I stopped reading Triablogue some time ago, but today I decided to make an exception. After I posted my comment about the twin hypothesis, I thought to myself, “I’ll bet Steve Hays responds to this and uses the ‘Village Atheist’ tag.” My prediction was accurate. (See his post here.)
In my comment, I didn’t defend the twin hypothesis. I didn’t even lay out Cavin’s case for the Twin hypothesis in his Ph.D. dissertation. All I did was define the hypothesis in order to prove the point that Reppert did not consider a mutually exclusive and jointly exhaustive set of possibilities. It wasn’t my goal to defend the twin hypothesis. I certainly didn’t expect anyone to find the twin hypothesis convincing based upon my stating the mere definition of it, anymore than I would expect anyone to find any controversial hypothesis about any subject convincing, just by hearing the name and definition of that hypothesis.

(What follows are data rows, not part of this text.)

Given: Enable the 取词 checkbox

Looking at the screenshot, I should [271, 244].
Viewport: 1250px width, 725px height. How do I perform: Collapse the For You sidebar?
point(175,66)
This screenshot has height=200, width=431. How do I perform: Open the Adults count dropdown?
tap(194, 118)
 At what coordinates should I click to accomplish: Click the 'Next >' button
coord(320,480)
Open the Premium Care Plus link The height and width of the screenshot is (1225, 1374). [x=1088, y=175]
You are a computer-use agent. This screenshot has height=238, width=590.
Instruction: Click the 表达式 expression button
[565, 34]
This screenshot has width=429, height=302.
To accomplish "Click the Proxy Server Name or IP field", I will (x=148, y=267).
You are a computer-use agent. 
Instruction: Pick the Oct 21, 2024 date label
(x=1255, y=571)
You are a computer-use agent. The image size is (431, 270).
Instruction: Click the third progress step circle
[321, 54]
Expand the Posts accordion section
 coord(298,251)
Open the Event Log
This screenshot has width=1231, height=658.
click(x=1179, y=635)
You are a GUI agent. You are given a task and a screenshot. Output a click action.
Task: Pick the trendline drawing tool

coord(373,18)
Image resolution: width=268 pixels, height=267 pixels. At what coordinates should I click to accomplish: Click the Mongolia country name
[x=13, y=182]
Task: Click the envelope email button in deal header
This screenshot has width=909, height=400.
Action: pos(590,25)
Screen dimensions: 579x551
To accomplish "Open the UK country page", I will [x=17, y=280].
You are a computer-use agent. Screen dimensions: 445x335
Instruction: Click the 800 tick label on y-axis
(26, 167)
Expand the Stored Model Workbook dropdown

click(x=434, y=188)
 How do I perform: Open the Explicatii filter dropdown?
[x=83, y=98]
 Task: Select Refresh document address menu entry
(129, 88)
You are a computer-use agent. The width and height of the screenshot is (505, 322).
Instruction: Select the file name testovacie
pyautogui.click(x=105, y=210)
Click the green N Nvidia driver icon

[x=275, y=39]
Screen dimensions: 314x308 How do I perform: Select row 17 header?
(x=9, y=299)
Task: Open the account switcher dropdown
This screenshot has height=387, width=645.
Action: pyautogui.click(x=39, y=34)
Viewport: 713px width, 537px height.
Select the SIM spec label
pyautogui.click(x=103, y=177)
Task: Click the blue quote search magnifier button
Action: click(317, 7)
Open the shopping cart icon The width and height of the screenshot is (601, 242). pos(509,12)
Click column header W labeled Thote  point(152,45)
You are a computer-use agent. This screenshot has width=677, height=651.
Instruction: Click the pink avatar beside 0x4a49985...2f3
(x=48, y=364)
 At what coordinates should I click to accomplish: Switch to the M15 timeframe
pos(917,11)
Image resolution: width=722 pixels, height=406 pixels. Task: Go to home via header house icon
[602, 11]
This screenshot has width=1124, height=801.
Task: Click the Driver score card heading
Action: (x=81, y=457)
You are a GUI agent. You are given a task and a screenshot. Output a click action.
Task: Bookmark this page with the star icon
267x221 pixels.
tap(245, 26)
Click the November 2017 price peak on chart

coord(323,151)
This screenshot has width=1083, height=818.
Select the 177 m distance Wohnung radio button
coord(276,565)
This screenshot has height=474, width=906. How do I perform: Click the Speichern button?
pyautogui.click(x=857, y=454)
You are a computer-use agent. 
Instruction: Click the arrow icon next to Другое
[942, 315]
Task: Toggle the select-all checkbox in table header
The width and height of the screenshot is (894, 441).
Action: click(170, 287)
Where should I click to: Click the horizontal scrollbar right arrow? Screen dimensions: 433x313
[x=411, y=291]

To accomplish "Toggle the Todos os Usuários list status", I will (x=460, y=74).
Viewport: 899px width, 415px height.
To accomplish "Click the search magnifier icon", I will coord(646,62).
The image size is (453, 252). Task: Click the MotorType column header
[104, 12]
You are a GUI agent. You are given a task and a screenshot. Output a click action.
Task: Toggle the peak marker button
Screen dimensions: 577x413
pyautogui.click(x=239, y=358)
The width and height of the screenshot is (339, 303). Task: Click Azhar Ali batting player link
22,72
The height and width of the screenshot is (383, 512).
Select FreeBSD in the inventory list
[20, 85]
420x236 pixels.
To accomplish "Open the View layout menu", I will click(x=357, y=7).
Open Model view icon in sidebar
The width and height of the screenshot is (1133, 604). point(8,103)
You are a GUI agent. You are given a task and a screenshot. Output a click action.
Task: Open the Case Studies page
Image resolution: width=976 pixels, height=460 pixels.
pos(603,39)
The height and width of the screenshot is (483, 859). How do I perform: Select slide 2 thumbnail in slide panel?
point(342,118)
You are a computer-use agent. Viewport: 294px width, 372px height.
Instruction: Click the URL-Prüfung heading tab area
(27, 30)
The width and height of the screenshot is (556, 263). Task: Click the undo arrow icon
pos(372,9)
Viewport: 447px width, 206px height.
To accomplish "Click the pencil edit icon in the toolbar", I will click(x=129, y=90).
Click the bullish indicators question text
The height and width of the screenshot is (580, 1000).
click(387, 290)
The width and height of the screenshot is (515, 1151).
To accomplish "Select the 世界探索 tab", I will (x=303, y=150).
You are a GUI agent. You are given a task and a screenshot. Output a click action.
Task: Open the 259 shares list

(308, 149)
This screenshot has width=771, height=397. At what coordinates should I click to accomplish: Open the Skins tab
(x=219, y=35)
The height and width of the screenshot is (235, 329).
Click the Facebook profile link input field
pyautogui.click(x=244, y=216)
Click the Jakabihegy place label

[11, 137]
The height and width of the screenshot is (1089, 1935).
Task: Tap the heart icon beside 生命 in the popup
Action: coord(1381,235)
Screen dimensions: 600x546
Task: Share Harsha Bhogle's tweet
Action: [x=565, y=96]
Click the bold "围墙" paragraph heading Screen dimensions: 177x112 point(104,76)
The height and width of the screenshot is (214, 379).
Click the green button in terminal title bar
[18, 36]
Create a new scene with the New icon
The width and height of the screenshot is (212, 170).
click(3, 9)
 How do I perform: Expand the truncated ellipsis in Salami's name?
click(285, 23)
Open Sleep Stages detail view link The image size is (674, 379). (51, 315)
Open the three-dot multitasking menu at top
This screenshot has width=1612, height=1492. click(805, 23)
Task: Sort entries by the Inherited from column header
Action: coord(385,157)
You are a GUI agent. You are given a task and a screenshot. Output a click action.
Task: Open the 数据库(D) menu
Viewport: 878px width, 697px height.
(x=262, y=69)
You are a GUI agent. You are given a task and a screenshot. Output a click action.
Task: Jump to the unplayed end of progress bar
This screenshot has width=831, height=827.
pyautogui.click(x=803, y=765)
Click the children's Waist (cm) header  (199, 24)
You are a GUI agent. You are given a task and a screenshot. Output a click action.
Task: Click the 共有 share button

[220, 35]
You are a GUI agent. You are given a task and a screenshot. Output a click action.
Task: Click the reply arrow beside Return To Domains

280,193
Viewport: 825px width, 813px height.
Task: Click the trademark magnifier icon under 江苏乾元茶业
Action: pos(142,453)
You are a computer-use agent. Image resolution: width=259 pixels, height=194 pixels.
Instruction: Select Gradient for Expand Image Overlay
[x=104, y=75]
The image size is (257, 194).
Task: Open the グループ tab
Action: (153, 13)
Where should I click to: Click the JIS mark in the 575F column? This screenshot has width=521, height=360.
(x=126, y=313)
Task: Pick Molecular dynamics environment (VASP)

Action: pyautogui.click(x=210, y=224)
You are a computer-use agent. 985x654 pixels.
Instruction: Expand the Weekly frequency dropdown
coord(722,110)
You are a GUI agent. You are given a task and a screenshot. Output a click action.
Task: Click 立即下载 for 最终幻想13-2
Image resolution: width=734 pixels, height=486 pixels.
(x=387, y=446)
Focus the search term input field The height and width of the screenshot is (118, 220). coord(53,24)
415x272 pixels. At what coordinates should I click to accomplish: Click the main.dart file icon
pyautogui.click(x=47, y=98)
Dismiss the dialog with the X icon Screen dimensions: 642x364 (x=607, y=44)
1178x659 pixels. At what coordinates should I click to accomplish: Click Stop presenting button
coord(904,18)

Again, it wasn’t my goal then and it isn’t my goal now to defend the twin hypothesis. I do not even claim that it is true. But I do claim that it cannot be so simply dismissed on the uncharitable, ill-conceived grounds Hays provides. In fact, all of Hays’ “Is Jeff…” questions are misdirected; the questions should begin, “Is Cavin…”(Without going into details, I’ll just say that Hays’ objections are about as sophisticated as atheists who think “What caused God?” is some kind of “Gotcha” question for theists, as if they had never considered such objections before.) Regardless, I’d encourage anyone interested in the topic to read Cavin’s Ph.D. dissertation, which implicitly answers all of Hays’ objections.
An interesting fact about the dissertation: it was written at the University of California at Irvine under the supervision of philosopher of science Brian Skyrms and the late philosopher of religion Nelson Pike. UC Irvine is a well respected school; Skyrms is (and Pike was) highly respected. Because Cavin successfully defended the twin hypothesis in his dissertation at such a prestigious university under the supervision of such well-respected philosophers, Cavin hardly deserves to be ridiculed as a “Village Atheist.” Ditto for Keith Parsons. In the past, I might have been offended on Cavin’s (or Parsons’) behalf if Hays’ use of the ‘Village atheist’ tag weren’t so misplaced; I now think it is a badge of honor for an atheist to be called a “Village Atheist” by theists like Hays.
Atheists have their village idiots. Theists have theirs. But neither Cavin nor Parsons nor Hays belong to such groups. In fact, notice how calling someone a village idiot (or village atheist or village theist) personalizes the debate; instead of talking solely about the arguments, Hays also brings in implied judgments about the intelligence of the persons who make those arguments. But this is simply embarrassing. For Hays.